NASA’s James Webb Space Telescope is about to launch. Some want to rename it
But to astronomers who have criticized the naming decision, Webb is also known for holding a senior position in the State Department during the “Fear of the Lavender” era in the early 1990s. 1950, in which LGBTQ federal employees were identified and fired or forced to resign.
Chanda Prescod-Weinstein, assistant professor of physics and core lecturer in gender and women’s studies at the University of New Hampshire, and co-author of Scientific American.
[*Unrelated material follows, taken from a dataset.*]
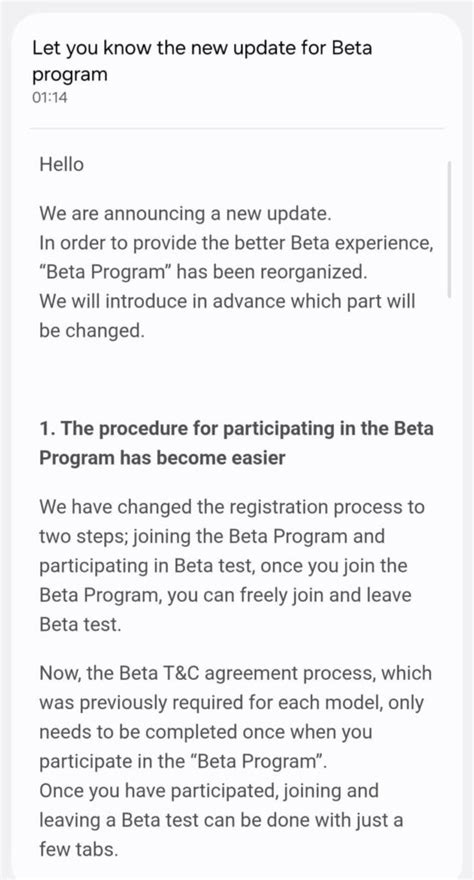Click the line "Once you have participated, joining and"
Image resolution: width=474 pixels, height=880 pixels.
pyautogui.click(x=209, y=791)
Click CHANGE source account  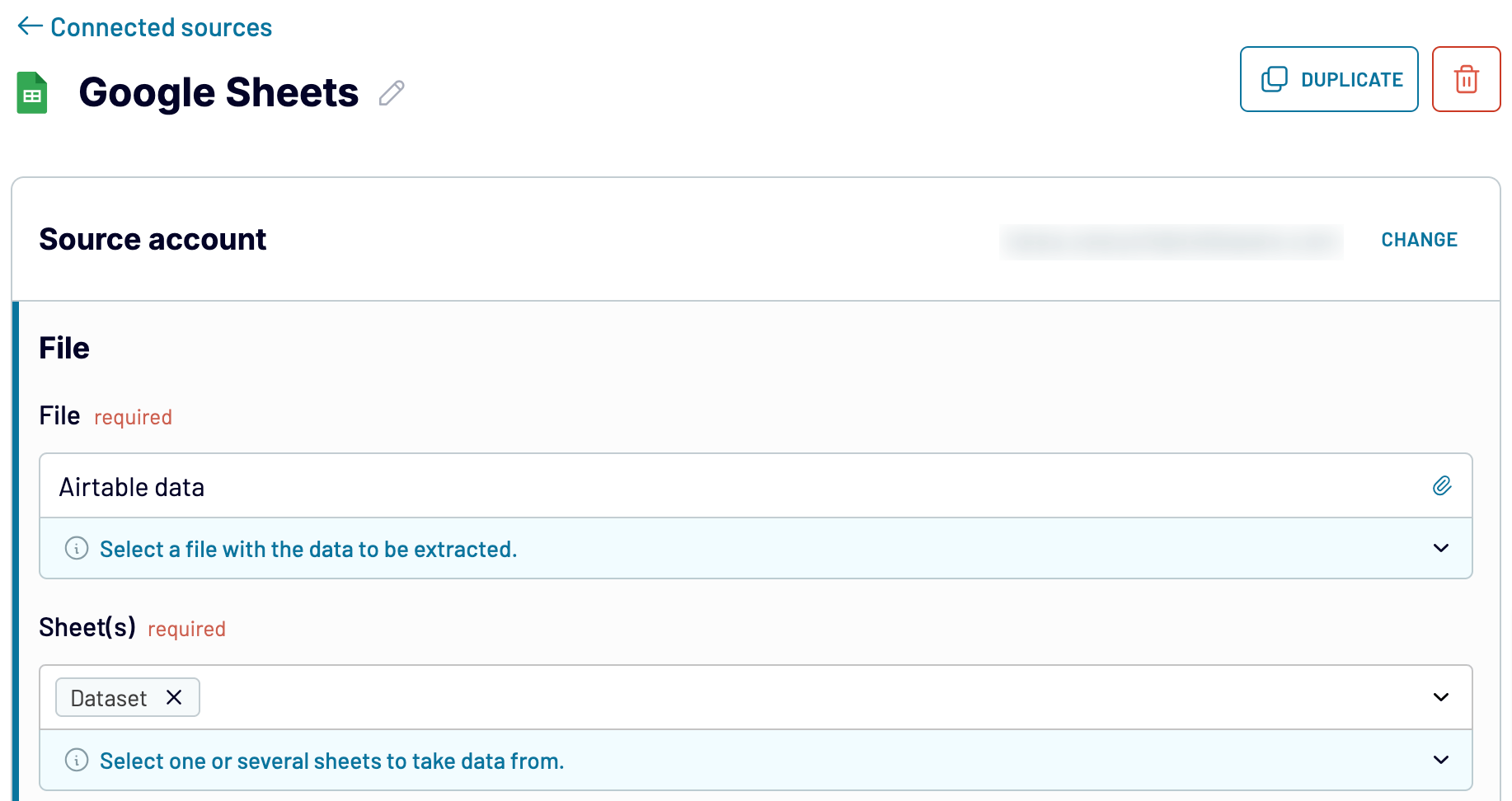click(1419, 240)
She told CNN that Webb’s name and legacy is “eclipsing what should be a story of a great feat of human engineering.”
NASA declined to rename the telescope after conducting an investigation into Webb’s career, the agency told CNN. However, less than a month before its first launch, the telescope’s name was still a matter of controversy.
Webb worked at the State Department during the Lavender Incident
Webb and two White House aides then met with Senator Clyde Hoey, who led the committee, “to establish a ‘model of operation,'” Johnson wrote.
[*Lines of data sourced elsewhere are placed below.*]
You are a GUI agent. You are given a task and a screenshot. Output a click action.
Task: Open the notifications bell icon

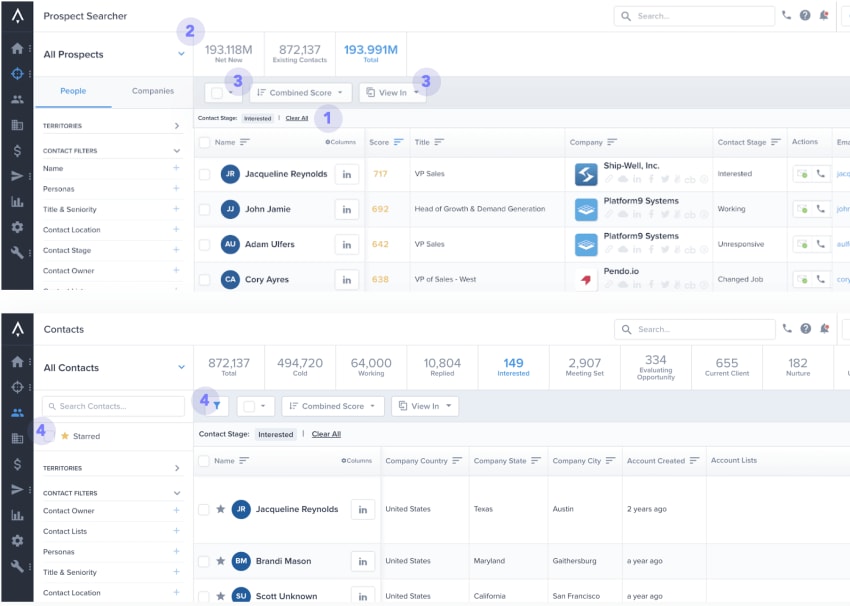point(823,16)
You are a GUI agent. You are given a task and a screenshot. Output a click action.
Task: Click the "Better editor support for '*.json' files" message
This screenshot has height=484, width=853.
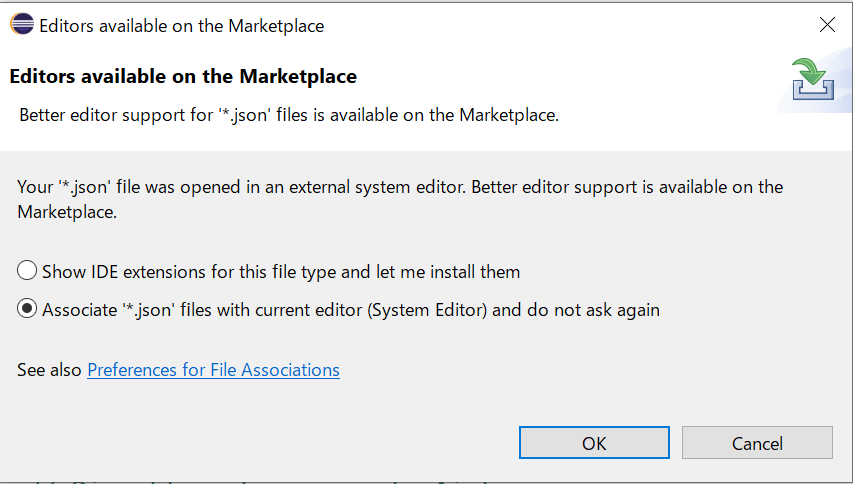[x=289, y=115]
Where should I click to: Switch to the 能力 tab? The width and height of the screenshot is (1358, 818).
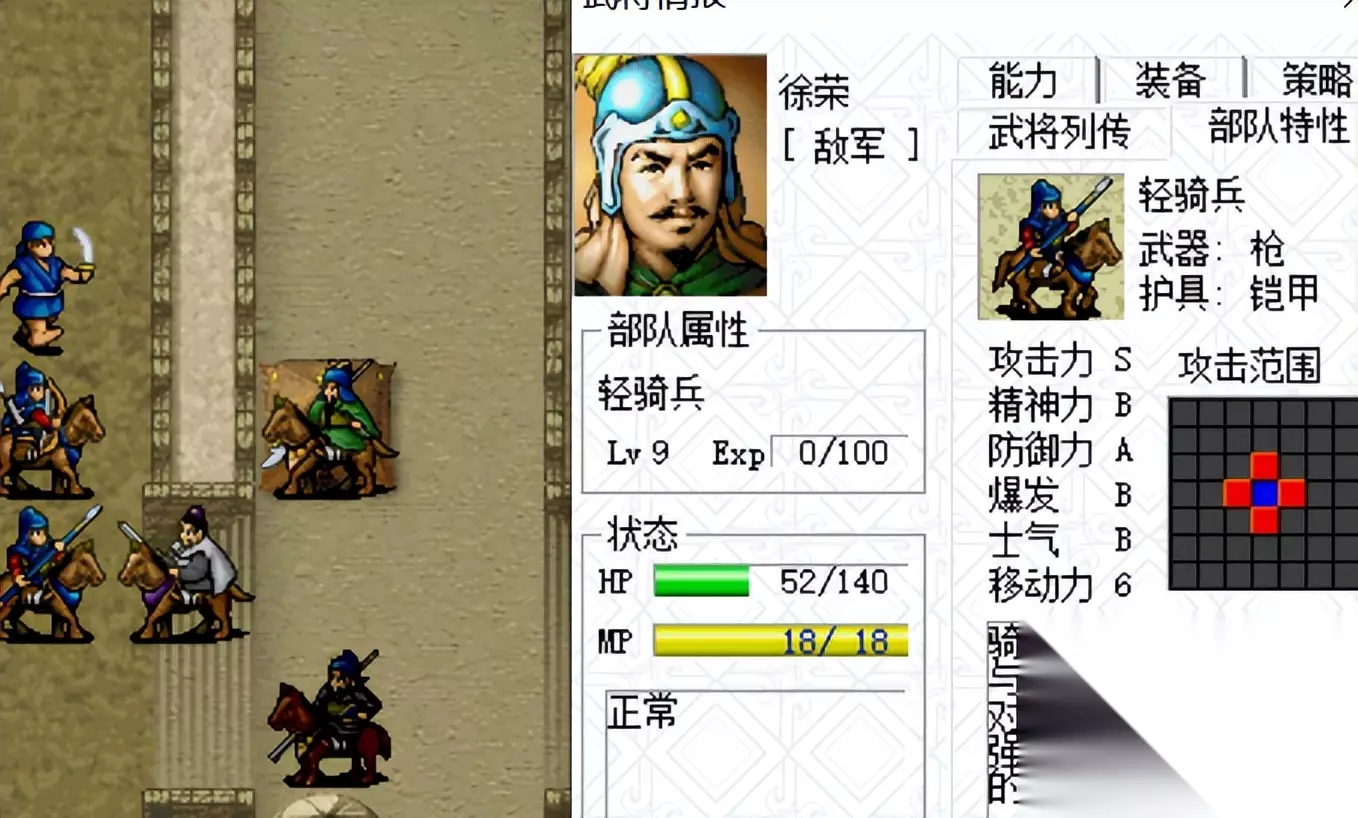[1023, 81]
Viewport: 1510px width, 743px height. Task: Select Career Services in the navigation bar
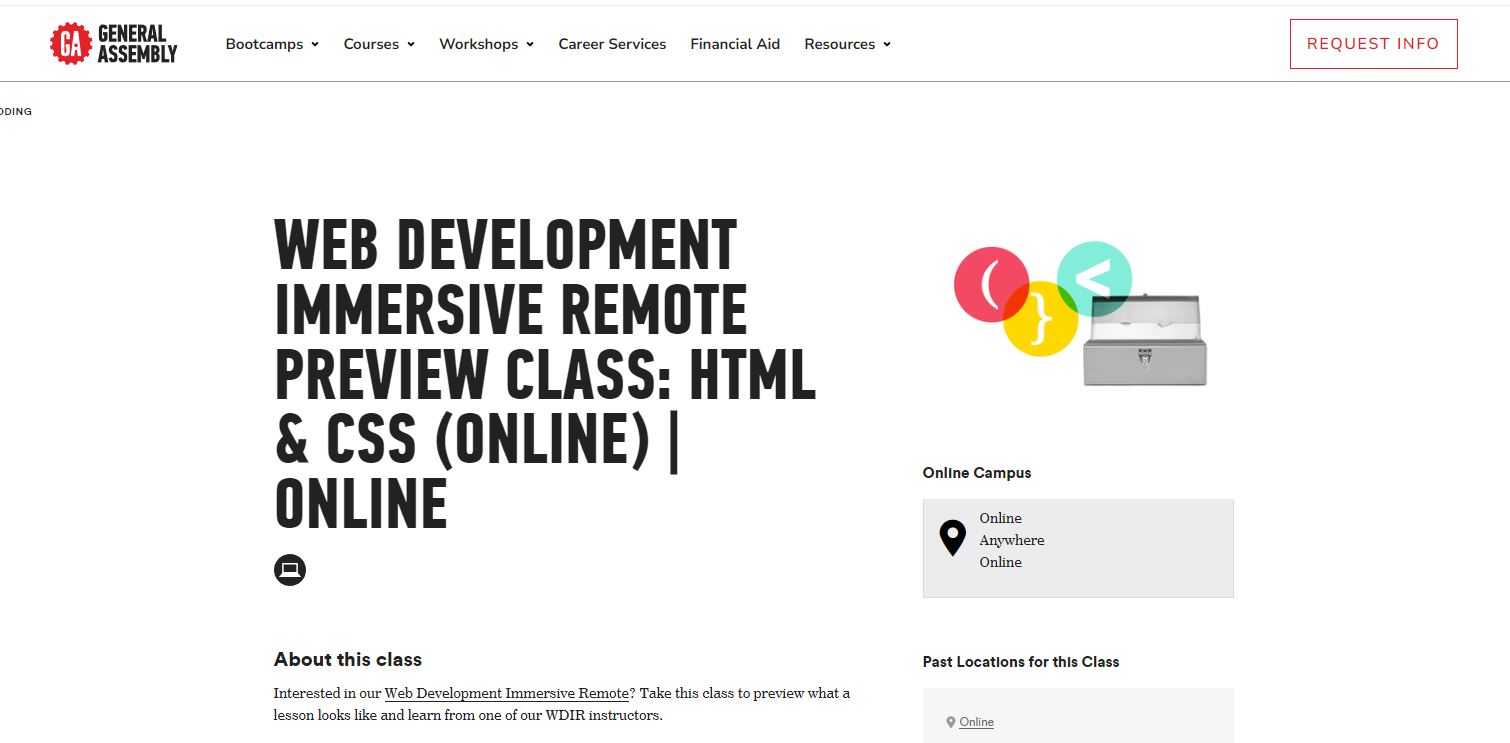[612, 44]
Astronomers urged NASA to change its name
In March of this year, less than a year since the launch of the long-awaited advanced telescope, four scientists in the fields of astrophysics and astrophysics wrote a Scientific American paper calling on NASA to telescope name change.
The team wrote that while “many astronomers feel gratefully indebted to Webb’s work as a NASA administrator, his ‘extensive legacy’ is at best complex and deplorable.” most notably reflects complicity in gay discrimination within the federal government.”
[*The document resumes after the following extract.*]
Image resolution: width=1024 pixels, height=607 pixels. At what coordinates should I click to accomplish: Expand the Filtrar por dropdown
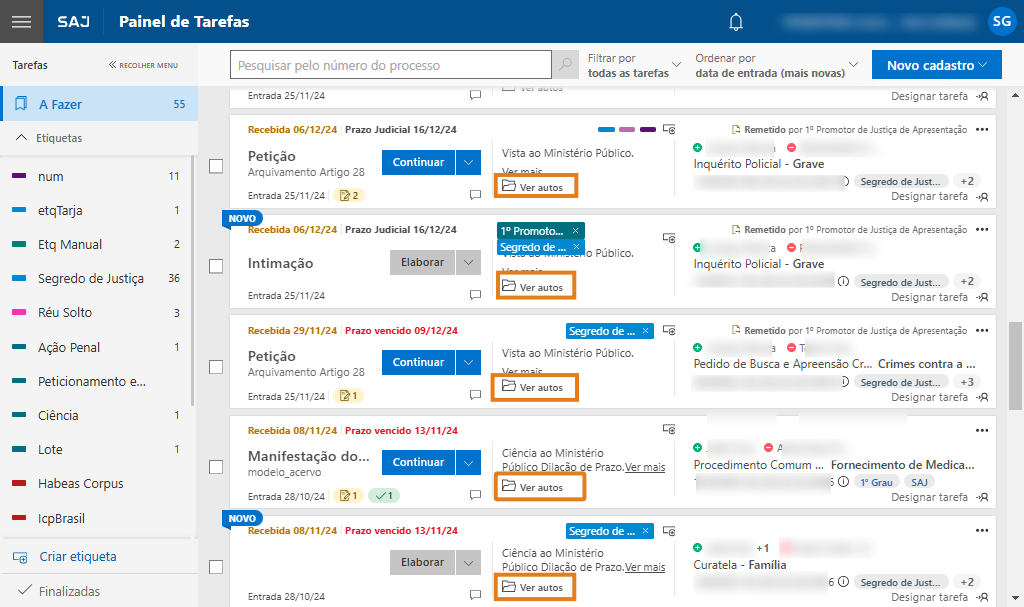[x=634, y=65]
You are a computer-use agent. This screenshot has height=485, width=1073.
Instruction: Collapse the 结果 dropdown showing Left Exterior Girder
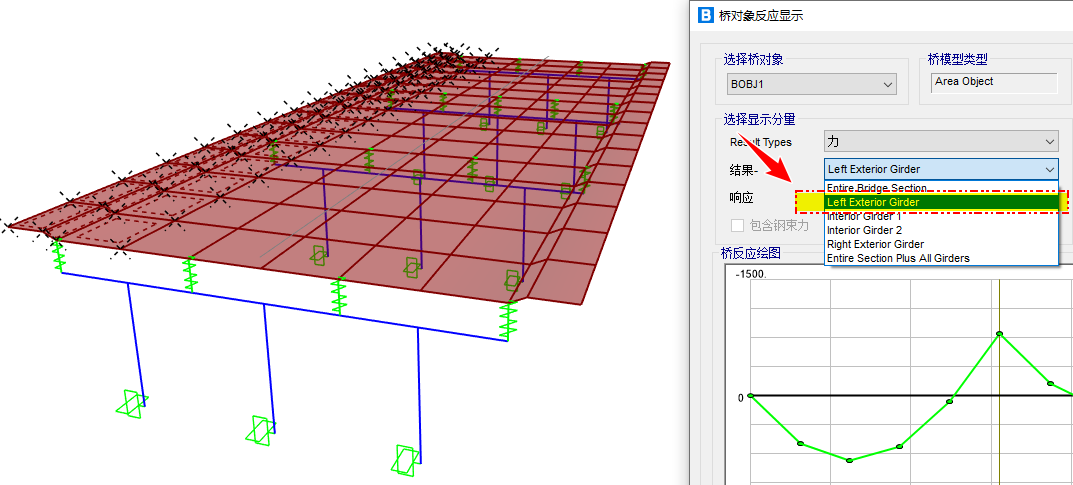click(x=940, y=169)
“Now that we know of Webb’s silence at State and his actions at NASA, we think it’s time to rename JWST,” the quartet wrote in the March article.
In response, in July, NASA said it would investigate claims that Webb engaged in discriminatory activities. However, after the investigation ended, NASA decided to keep Webb’s name unchanged.
“NASA’s Office of History has conducted an exhaustive search through currently accessible archives about James Webb and his career,” the agency said in a statement. October with CNN. “They also spoke with experts who have previously done extensive research on the subject. To date, NASA has found no evidence to warrant a name change for the James Webb Space Telescope.”
NASA has not publicly shared the results of its investigation.
The Tubman Telescope?
Prescod-Weinstein says that, when naming future NASA projects, the job shouldn’t be left to one person.
She suggested that NASA create a “formal mechanism for naming projects that require large public investment” so that the decision-making process is a more democratic one.
“There are those who have argued that Harriet Tubman is not a ‘real scientist.’ But doing science is applying rational knowledge about the physical world,” she told CNN in an email. “Harriet Tubman represents the best of humanity, and we should send the best of what we can to the skies.”